App Reviews /

Koko: A Professional Review

Mood Disorders

Pros

  • Free
  • Supports interaction through multiple messaging platforms
  • Highly interactive
  • Offers advice from real people
  • Easy to use

Cons

  • Advice provided is crowdsourced and quality may vary
  • Offering support to other users may be distressing
  • Does not offer a means for terminating engagement with the system

 



Reviewed on: October 19, 2017

About this Professional

Adam C. Powell, Ph.D.

Reading Time: 6 minutes Adam C. Powell, Ph.D., is the President of Payer+Provider Syndicate, a management advisory and operational consulting firm focused on the managed care and healthcare delivery industries. He has been featured in over one hundred articles from outlets including JAMA, CNN, Forbes, Fox, Inc., NBC News, Reuters, The Christian Science Monitor, U.S. News & World Report, Yahoo! Finance, Becker’s Hospital Review, Fierce, Healthcare Finance News, HealthLeaders Media, KevinMD, mHIMSS, Modern Healthcare, Minyanville, and Seeking Alpha.

Description

Koko is a text-based peer support system, moderated by a chatbot. It is intended to help people rethink potential cognitive distortions, and to help people learn to assist others in rethinking potential cognitive distortions. In doing so, it teaches people a key aspect of Cognitive Behavioral Therapy (CBT) and enables people to see additional perspectives on their issues with input from peer supporters.

Recommendations for Use

Koko is best suited for consumers in need of peer support. It may be particularly valuable to isolated individuals that do not have peers to lean on virtually or in person. Unlike some other interventions (e.g. FearFighter, SuperBetter), Koko does not require users to identify their own peer supporter. Given that struggling individuals may have limited peer networks, the automated pairing with peers may be useful. Consumers should use Koko whenever they would like help in rethinking situations in their lives, or whenever they would like to altruistically help others. However, Koko may be potentially harmful to those prone to self-harm, as the thoughts shared by peers may be triggers. During testing, a number of peers shared thoughts of self-harm. For this reason, it is likely to also not be suitable for minors. As Koko does not facilitate patient/clinician interactions or allow for follow-up, it is unlikely to be used by clinicians directly. However, clinicians may wish to recommend Koko to adult patients needing frequent guidance, with the emotional fortitude to help others in serious distress. In addition to being useful for consumers, Koko’s application programming interfaces may be used to help social networks detect crises and abusive content, and to help those posting such content get the support that they need.1

Core Features and Similar Products

Koko is intended for people struggling with issues related to dating, work, friendships, school, family, and other areas of life which are amendable to brief peer support. It is not suitable for people requiring more than a brief response regarding how to handle their issue, nor people in need of comprehensive assistance with coping strategies. Artificial intelligence is used to identify people in serious distress and to refer them to more comprehensive support. Koko is not intended for people in crisis situations, and will recommend country-specific external resources to users in crisis.
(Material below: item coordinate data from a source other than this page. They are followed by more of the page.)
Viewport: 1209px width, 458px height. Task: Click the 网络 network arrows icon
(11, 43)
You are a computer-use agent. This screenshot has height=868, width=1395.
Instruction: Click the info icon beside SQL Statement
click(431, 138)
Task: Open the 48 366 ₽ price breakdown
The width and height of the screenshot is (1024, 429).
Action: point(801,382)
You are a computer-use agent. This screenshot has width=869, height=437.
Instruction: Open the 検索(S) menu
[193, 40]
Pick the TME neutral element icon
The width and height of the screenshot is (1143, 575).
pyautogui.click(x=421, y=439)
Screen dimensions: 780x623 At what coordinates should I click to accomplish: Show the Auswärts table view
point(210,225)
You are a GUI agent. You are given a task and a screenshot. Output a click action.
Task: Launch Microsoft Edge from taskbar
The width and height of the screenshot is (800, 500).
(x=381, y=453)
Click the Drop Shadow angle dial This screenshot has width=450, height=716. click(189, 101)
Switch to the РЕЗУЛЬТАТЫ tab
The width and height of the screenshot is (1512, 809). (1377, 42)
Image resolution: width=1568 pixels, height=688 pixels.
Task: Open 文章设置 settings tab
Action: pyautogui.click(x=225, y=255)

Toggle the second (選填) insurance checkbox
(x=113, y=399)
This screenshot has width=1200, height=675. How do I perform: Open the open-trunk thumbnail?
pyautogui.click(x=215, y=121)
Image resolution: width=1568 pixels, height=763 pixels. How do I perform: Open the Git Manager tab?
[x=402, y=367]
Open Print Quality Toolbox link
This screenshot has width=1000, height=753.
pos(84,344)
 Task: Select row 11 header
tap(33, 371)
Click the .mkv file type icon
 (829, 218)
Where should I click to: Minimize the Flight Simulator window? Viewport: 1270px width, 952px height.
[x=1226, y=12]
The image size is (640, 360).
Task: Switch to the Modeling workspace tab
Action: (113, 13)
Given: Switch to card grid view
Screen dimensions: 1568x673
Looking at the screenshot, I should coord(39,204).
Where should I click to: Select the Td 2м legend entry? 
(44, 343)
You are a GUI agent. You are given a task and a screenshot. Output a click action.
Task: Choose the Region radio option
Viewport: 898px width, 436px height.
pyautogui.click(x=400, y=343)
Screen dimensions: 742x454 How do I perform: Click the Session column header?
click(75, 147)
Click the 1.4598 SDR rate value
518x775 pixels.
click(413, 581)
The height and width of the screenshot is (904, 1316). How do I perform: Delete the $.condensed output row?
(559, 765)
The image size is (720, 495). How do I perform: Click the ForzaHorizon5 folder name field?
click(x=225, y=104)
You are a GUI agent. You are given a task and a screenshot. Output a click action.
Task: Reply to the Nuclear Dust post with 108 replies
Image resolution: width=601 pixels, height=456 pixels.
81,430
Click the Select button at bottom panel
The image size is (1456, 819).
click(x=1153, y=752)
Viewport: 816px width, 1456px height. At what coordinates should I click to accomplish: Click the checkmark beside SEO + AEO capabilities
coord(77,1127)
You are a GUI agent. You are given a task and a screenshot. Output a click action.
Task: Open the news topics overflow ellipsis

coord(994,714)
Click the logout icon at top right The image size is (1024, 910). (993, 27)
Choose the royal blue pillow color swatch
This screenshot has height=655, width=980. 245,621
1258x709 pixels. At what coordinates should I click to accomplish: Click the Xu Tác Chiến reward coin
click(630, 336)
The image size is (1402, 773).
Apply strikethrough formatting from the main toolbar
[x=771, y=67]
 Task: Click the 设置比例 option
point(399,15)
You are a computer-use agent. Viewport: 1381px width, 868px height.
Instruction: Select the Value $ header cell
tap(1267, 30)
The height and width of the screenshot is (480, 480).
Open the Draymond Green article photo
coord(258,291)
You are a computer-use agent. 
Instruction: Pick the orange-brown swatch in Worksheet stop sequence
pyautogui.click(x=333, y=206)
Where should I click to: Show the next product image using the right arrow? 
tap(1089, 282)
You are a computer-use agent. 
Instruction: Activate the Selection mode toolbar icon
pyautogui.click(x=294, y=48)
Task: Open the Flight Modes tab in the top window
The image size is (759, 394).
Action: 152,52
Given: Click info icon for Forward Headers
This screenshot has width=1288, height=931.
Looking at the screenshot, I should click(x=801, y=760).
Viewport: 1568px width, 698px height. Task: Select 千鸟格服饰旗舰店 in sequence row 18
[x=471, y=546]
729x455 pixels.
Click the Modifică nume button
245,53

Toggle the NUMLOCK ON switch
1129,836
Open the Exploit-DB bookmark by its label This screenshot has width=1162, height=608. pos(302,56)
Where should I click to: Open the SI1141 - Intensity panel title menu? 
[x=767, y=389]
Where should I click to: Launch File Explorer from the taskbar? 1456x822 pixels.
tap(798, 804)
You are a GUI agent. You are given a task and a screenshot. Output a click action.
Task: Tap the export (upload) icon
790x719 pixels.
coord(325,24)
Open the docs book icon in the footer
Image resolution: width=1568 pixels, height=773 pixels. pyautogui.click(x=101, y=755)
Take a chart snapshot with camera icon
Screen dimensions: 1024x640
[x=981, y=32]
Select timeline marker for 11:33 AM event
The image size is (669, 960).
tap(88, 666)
Users engage with the system via the Koko website, Facebook Messenger, Kik, Telegram, or Twitter. Koko asks users to describe a situation that they are struggling with currently, and then anonymously sends the description to other users of the system so that they may provide peer support. The other users anonymously provide suggestions on how the described situation might be rethought. After doing so, the struggling user is provided with their feedback, as well as the opportunity to thank them and rate the helpfulness of the response. Thus, the Koko chatbot moderates peer support interactions between anonymous users which are encouraged to both describe their struggles and help other users rethink the struggles that they are experiencing. As users may thank each other for the assistance that they have provided, Koko has the potential to boost perceived self-worth.

Koko provides people with relatively immediate feedback that may be used to improve their lives. Feedback is not instant, as the system cannot provide advice until another user has inputted peer support. Users rate the quality of feedback after receiving it. While Koko could be used on a one-time basis, it encourages users to maintain engagement over time by having them accumulate points for engaging with the system and offering rewards (Twitter shoutout, Facebook shoutout, blog interview, stickers, or a prize pack) for doing so. It additionally reaches out to users after a period of inactivity.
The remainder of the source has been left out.